GREEN BAY, Wis. -- Even in retirement, Brett Favre is still looking for big game.
The Green Bay Packers icon apparently spent the first days of the rest of his life hunting wild boar.
Former Favre teammate and close friend Frank Winters said Favre sent him a text message during the hunting trip he took after holding his retirement news conference Thursday -- a preview of the laid-back life former teammates expect Favre to settle into now that he has hung up his helmet.
While the idea of Favre going to work for a television network is popular, Winters and others think he's simply going to disappear for a while.
"I really don't think he'll really get into that stuff right now," said Winters, who was in Green Bay on Saturday for the Packers' annual fan fest at Lambeau Field. "Maybe a few years from now. Who knows?"
Favre cited fatigue as the reason for his retirement, and said he didn't have any plans for the future -- other than to rest and get out of the spotlight.
Favre's favorite receiver in recent years, Donald Driver, laughed when he heard the quarterback bring up the idea of coming back to Green Bay for a ceremonial pregame coin toss next season.
"First thing I said is, 'He ain't coming back for no coin toss," Driver said. "He's going to be a ghost. That's the thing -- he has to get away from the game for a little while."
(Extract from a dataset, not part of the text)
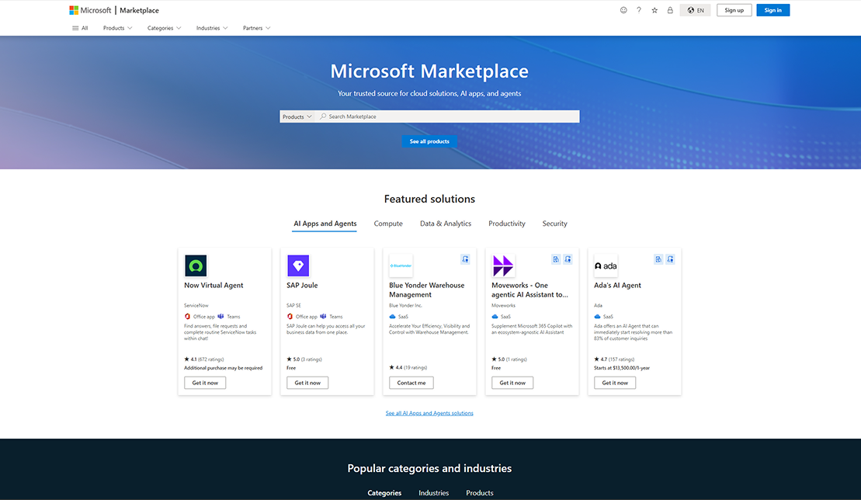Click See all AI Apps and Agents solutions link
New Green Bay Packers president and chief executive officer Mark Murphy said Favre hasn't officially filed his retirement paperwork with the NFL yet, but only considers that step a formality.
And while Driver wouldn't completely rule out a Michael Jordan-style comeback for Favre -- "I don't know," Driver said. "It'd be hard to say." -- his hunch is that Favre is finished with football.
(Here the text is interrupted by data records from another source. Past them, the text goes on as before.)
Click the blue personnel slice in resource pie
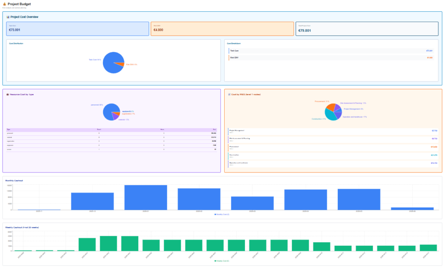pos(109,110)
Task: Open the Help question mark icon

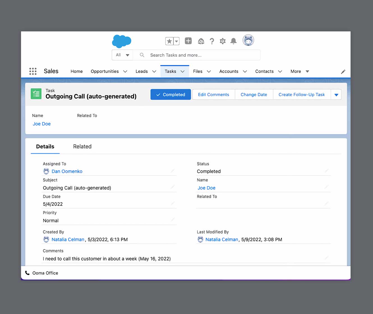Action: coord(212,41)
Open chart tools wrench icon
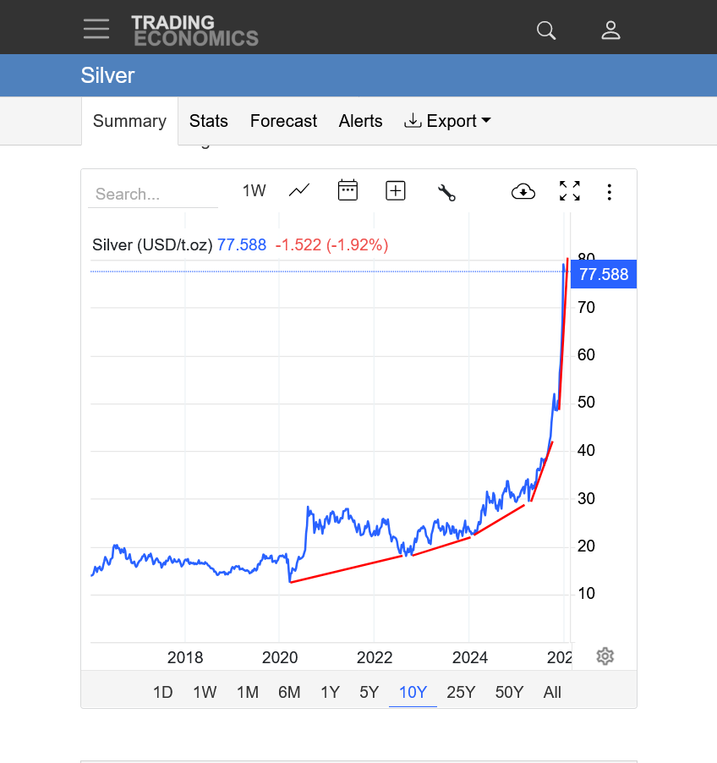 pos(446,192)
"I think in his mind right now, he's probably said, 'If I ever leave the game, I'm done. I'm not coming back," Driver said. "And we make jokes all the time. He said, 'When I'm done, you'll be the only one that can find me,' because I know exactly where he lives at."
Murphy, a former All-Pro safety for the Washington Redskins, said retirement can be a tough adjustment for athletes.
"I think he really wants to take some time to just kind of get away from everything," Murphy said. "And as a former player, I think the transition away from playing professional athletics and playing in the NFL, it can be difficult. And every circumstance is a little bit different. But I think the hardest thing will be those games in the fall."
That's when retirement hit Murphy the hardest.
"I didn't really miss training camp, didn't really miss the minicamps," Murphy said. "But when the games came around in the fall, that's when it really becomes difficult to see your teammates and friends playing. But people have gone through it. And he obviously thought it through. He really knew that it was time for him to step down."
Former Favre teammate Marco Rivera said Favre might struggle to come to grips with the "weird" notion of not having to live within a regimented NFL schedule, but that feeling will fade.
"After a few months, you start to settle down," Rivera said. "You kind of just relax and say, 'OK' -- start making some phone calls, get in touch with some of the people you knew in the past and move forward."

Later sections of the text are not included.